UPDATE: See larger illustration in comment #6 below (thanks Rich!)







(from James McCarthy's _The Gospel According to Rome _)


----------



## Ne Oublie (Feb 8, 2011)

This is the widest, winding, darkest road to nowhere I have seen since I was an unbeliever.


----------



## Marrow Man (Feb 8, 2011)




----------



## Notthemama1984 (Feb 8, 2011)

I don't see a picture


----------



## Phil D. (Feb 8, 2011)

Sorry, for those whose browsers don't display a picture, you can see the flowchart online here.

Actually, this source also allows for the best expanded view...


----------



## Semper Fidelis (Feb 8, 2011)

That is a superb illustration:


----------



## ServantsHeart (Feb 8, 2011)

Getting me out or should I say off the Roman Catholic Way of what they call salvation was a great mercy of GOD to me. I with GODS keeping grace and power will never go back down that road of a works based belief system wether Roman Catholic or Protestant Arminianism ever again. By Grace through Faith or bust!


----------



## Marrow Man (Feb 8, 2011)




----------



## Notthemama1984 (Feb 8, 2011)

That thing is confusing.


----------



## Wannabee (Feb 8, 2011)

McCarthy's book is excellent. We keep a copy at the church for reference and use it often.


----------



## Phil D. (Feb 8, 2011)

Chaplainintraining said:


> That thing is confusing.



...yet entirely accurate (according to RC dogma)...
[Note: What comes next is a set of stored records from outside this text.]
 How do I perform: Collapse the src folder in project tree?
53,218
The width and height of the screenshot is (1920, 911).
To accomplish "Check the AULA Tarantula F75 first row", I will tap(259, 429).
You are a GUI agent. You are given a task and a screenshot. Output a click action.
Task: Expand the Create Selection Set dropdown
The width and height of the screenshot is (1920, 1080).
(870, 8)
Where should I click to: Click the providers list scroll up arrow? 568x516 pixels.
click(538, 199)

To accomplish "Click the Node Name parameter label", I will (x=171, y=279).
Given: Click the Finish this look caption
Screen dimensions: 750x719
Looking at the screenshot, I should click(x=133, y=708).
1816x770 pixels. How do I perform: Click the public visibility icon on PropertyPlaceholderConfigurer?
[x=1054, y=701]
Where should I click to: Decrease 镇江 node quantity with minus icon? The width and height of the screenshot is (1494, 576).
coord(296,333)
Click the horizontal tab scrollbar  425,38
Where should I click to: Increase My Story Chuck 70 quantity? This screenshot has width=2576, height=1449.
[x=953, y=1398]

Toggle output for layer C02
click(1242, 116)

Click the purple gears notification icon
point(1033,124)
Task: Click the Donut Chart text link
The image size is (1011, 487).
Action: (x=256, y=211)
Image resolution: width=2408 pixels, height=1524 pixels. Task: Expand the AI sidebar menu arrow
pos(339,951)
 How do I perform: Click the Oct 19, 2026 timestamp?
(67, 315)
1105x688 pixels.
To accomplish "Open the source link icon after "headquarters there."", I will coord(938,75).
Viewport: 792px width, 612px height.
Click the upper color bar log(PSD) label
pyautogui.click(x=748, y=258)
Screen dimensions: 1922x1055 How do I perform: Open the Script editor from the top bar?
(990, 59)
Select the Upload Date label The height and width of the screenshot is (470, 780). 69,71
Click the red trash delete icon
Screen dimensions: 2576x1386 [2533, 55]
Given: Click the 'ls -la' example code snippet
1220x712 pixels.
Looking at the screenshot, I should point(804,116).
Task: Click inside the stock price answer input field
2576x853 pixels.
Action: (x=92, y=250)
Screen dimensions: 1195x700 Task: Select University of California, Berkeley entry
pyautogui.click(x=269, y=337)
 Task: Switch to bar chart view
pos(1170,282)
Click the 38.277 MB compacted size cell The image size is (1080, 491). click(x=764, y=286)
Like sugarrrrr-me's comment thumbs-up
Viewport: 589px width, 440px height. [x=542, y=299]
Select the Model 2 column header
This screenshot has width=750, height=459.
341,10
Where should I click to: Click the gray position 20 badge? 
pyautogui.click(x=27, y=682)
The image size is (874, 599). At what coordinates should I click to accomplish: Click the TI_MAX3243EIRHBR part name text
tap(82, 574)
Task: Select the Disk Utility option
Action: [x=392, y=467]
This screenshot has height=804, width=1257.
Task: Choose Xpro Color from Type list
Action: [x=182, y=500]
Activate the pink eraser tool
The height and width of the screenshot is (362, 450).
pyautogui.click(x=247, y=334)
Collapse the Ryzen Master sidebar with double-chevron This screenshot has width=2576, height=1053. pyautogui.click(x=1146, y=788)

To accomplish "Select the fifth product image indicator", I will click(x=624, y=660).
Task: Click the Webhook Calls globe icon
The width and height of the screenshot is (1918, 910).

Here are some other thoughts that came to me as I traced through the schematic...

1. This is NOT "good news"
2. Of course that little detour into "Purgatory" is said to apply to everyone (including the popes!), except those who are martyred for their faith.
3. Thank You God, for the simple TRUTH of your all-gracious plan of salvation, as is revealed in your Holy Scripture.
4: Thank You God, for the gracious re-proclamation of the simple truth of the Gospel that you ordained in the Reformation!
5: Thank You, thank You God, that You - and You alone - saved a lost wretch like me...


----------



## Semper Fidelis (Feb 8, 2011)

Phil D. said:


> Of course that little detour into "Purgatory" is said to apply to everyone (including the popes!), except those who are martyred for their faith.



Actually, as noted, the detour only applies if a person has temporal punishment due. The Treasury of Merits are those merits of the Saints who had an excess of merit to enter heaven. 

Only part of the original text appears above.